__TASK DESCRIPTION__:
Every line holding the string "each" is to be copied from the entries below.

__MATERIAL SHOWN__:
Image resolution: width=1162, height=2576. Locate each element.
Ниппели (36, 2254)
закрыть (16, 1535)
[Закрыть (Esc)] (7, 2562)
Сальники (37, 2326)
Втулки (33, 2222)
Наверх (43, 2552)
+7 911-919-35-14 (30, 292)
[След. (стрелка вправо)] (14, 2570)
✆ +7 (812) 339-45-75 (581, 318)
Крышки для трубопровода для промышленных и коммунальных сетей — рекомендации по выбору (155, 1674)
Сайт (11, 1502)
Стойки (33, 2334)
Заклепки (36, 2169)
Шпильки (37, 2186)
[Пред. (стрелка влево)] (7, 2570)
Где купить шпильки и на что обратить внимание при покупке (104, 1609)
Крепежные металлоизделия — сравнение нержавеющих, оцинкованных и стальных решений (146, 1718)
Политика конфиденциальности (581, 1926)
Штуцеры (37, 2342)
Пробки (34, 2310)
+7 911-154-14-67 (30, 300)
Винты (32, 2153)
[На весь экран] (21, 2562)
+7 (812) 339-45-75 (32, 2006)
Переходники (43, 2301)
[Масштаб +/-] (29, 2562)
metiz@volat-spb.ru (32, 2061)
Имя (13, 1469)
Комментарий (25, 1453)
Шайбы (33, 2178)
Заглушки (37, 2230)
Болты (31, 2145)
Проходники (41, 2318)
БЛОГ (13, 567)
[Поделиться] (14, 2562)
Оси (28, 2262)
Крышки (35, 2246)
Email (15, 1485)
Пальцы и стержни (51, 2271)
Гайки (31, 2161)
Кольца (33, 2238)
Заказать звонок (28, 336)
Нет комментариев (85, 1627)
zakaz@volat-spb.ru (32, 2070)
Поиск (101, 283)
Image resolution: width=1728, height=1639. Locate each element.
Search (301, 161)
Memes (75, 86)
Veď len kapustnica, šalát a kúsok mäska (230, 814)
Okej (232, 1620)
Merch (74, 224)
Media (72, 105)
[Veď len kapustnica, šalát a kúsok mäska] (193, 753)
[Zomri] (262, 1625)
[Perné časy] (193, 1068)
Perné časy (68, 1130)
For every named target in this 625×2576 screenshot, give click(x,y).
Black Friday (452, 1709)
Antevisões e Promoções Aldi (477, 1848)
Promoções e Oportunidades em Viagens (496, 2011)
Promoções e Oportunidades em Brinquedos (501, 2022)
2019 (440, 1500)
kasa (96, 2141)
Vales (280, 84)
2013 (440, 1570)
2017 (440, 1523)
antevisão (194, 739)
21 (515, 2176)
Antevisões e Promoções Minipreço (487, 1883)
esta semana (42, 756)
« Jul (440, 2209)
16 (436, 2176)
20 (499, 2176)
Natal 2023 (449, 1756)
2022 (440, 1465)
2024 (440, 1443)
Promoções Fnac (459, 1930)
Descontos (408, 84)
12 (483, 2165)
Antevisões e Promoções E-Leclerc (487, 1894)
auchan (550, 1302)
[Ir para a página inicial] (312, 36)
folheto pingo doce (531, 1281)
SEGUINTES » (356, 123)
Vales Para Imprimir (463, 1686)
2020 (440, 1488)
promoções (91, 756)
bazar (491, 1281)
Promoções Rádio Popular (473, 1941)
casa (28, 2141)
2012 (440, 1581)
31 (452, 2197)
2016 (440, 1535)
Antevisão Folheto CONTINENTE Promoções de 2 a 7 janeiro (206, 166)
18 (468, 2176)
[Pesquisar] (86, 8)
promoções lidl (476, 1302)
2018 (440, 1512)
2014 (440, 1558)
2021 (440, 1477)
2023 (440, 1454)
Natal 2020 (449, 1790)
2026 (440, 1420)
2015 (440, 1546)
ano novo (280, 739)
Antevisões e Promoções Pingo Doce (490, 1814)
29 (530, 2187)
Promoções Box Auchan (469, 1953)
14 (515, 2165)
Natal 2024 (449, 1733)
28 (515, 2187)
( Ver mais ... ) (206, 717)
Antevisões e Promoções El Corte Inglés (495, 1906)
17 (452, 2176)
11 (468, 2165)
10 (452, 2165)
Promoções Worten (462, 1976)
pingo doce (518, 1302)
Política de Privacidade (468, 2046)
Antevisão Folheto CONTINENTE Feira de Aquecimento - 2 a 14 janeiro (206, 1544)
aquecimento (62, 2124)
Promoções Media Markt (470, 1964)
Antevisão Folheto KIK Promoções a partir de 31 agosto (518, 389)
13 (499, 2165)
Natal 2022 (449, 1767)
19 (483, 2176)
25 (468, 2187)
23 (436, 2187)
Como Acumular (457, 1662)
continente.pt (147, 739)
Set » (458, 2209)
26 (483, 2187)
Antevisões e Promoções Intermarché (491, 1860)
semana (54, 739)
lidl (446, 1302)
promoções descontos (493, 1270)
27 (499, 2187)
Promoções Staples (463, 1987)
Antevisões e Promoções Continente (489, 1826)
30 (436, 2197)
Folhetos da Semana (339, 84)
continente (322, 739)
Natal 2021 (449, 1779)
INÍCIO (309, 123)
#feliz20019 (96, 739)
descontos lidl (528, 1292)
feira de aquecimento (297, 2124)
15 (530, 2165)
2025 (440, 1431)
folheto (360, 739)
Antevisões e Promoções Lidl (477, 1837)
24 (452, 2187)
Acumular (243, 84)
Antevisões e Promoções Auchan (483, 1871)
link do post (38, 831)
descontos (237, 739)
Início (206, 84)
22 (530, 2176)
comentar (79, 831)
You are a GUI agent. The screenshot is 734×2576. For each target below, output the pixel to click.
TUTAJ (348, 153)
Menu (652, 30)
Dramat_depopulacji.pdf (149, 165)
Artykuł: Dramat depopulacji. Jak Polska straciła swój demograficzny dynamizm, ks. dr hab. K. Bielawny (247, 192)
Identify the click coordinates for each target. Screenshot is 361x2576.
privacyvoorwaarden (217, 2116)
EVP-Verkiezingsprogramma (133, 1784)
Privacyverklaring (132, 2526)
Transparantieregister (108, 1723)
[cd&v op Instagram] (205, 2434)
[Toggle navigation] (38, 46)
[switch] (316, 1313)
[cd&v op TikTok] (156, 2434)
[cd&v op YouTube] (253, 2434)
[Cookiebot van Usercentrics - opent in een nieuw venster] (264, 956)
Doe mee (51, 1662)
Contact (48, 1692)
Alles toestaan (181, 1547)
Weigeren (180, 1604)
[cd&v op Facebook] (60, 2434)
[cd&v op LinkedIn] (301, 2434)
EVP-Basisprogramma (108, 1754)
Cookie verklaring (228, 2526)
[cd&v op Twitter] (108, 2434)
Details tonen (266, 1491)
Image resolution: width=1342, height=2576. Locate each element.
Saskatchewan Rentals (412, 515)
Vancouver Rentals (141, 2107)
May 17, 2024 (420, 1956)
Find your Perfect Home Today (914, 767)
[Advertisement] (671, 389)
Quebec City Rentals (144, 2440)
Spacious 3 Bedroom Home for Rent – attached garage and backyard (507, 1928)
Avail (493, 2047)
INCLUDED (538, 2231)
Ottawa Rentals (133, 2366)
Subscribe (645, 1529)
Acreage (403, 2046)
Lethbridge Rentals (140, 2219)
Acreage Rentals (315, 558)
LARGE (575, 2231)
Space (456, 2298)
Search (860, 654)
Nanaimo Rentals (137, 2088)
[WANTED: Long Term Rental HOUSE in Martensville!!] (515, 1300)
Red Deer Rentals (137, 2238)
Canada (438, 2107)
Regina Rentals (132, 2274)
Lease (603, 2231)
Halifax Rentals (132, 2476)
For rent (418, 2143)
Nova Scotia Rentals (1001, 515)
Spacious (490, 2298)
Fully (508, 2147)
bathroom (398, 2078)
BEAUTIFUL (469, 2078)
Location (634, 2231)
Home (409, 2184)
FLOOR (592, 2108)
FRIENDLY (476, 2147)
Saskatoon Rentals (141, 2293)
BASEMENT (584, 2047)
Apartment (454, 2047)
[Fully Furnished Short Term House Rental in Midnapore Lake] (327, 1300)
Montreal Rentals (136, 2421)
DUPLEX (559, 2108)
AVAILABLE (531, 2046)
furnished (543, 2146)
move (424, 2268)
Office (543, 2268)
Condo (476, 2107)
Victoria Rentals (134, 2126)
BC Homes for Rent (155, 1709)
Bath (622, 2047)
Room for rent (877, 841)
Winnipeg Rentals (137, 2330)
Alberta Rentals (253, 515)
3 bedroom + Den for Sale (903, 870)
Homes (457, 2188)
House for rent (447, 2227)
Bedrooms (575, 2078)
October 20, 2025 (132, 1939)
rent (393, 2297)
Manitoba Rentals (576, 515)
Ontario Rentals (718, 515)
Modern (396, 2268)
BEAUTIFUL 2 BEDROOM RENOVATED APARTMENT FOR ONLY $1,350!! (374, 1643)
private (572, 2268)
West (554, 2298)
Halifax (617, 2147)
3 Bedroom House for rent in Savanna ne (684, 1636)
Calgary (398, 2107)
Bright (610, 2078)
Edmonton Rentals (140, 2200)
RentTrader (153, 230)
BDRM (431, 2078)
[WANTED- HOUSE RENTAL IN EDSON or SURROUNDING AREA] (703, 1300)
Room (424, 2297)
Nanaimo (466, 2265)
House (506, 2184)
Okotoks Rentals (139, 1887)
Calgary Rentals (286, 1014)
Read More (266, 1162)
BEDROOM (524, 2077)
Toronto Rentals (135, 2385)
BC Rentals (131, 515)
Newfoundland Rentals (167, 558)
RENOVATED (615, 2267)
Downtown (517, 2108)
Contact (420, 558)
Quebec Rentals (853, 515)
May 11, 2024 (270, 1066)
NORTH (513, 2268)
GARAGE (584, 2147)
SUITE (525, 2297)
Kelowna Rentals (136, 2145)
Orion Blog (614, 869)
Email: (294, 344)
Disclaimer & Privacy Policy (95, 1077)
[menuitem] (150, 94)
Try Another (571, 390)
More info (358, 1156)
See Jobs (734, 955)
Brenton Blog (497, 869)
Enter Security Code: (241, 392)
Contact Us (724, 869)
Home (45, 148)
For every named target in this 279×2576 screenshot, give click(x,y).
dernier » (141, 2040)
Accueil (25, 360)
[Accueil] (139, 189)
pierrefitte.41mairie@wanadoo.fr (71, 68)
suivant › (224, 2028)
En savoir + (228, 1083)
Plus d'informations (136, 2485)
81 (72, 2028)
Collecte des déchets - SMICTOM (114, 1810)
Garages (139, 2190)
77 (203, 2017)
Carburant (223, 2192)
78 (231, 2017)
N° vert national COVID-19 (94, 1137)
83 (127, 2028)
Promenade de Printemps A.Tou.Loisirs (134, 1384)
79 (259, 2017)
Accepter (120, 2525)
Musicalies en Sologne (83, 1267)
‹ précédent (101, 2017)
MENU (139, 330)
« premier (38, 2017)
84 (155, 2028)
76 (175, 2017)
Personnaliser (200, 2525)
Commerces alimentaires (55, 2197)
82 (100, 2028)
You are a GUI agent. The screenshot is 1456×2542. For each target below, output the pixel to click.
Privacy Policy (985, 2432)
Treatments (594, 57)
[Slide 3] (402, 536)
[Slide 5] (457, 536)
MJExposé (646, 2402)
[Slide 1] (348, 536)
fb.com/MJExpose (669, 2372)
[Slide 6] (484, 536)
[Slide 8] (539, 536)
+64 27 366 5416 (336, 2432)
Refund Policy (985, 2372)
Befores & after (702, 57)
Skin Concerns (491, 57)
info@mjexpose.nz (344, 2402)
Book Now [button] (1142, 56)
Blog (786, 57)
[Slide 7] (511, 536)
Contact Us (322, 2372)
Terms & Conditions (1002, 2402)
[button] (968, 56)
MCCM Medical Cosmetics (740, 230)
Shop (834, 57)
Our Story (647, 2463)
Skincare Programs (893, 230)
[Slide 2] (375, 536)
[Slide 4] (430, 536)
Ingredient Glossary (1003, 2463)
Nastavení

__EXERCISE ANSWER__:
Image resolution: width=1162, height=2576. Locate each element.
Image resolution: width=1728, height=1639. Locate each element.
You are a GUI agent. The screenshot is 734×2576. For each target below, output the pixel to click.
Identify the click coordinates for each target. Screenshot is 361x2576.
Image resolution: width=1342, height=2576. Locate each element.
You are a GUI agent. The screenshot is 1456×2542. For each target below, output the pixel to click.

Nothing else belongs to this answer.